Debaixo das arcadas
Eram já os finais do século XIX quando João de Deus escreveu, decerto inspirado pela realidade que ele próprio podia ver, os versos que muitas vezes têm sido citados com maior ou menor fidelidade: «Era já noite cerrada,/dizia o filho p’rà mãe:/ debaixo daquela arcada / passava-se a noite bem!» Os versos indiciam que a pernoita ao ar livre é uma triste tradição lisboeta e decerto não só, acontecendo que por esta altura do ano a televisão costuma trazer a nossas casas imagens que testemunham esse triste facto que de ano para ano se repete. Ainda não sucedeu este ano mas não é tarde, o Outono começou há pouco mais de um mês, e é esperável que uma destas noites voltemos a ver no ecrã do nosso televisor o presidente Marcelo a efectuar uma ronda nocturna junto dos compatriotas sem abrigo e a preconizar, se não a prometer, providências urgentes para que eles tenham um tecto que os proteja pelo menos durante estas noites frias. É certo que, como bem se sabe, o Presidente da República não tem funções executivas, ficando-se pela chamada «magistratura de influência», fórmula que soa bem mas nem sempre funcionará a condizer com o som. De qualquer modo, é provável que os telespectadores mais atentos e também mais solidários fiquem na expectativa de notícias sobre o assunto.

### Tarefa
Repita na íntegra, sem qualquer alteração, o texto sobre as pessoas sem abrigo em Lisboa. Não é preciso recorrer às linhas para nada.

### Material fornecido
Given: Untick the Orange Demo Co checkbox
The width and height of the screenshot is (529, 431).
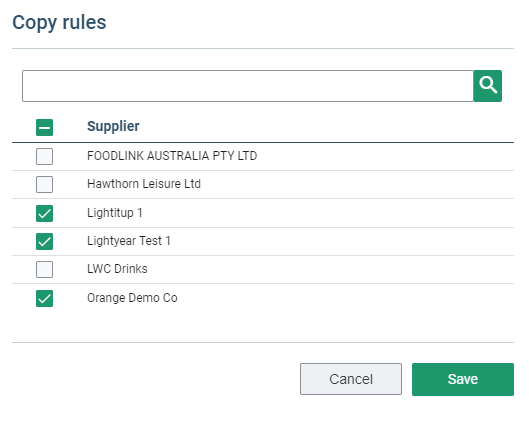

### Resultado do exercício
Debaixo das arcadas
Eram já os finais do século XIX quando João de Deus escreveu, decerto inspirado pela realidade que ele próprio podia ver, os versos que muitas vezes têm sido citados com maior ou menor fidelidade: «Era já noite cerrada,/dizia o filho p’rà mãe:/ debaixo daquela arcada / passava-se a noite bem!» Os versos indiciam que a pernoita ao ar livre é uma triste tradição lisboeta e decerto não só, acontecendo que por esta altura do ano a televisão costuma trazer a nossas casas imagens que testemunham esse triste facto que de ano para ano se repete. Ainda não sucedeu este ano mas não é tarde, o Outono começou há pouco mais de um mês, e é esperável que uma destas noites voltemos a ver no ecrã do nosso televisor o presidente Marcelo a efectuar uma ronda nocturna junto dos compatriotas sem abrigo e a preconizar, se não a prometer, providências urgentes para que eles tenham um tecto que os proteja pelo menos durante estas noites frias. É certo que, como bem se sabe, o Presidente da República não tem funções executivas, ficando-se pela chamada «magistratura de influência», fórmula que soa bem mas nem sempre funcionará a condizer com o som. De qualquer modo, é provável que os telespectadores mais atentos e também mais solidários fiquem na expectativa de notícias sobre o assunto.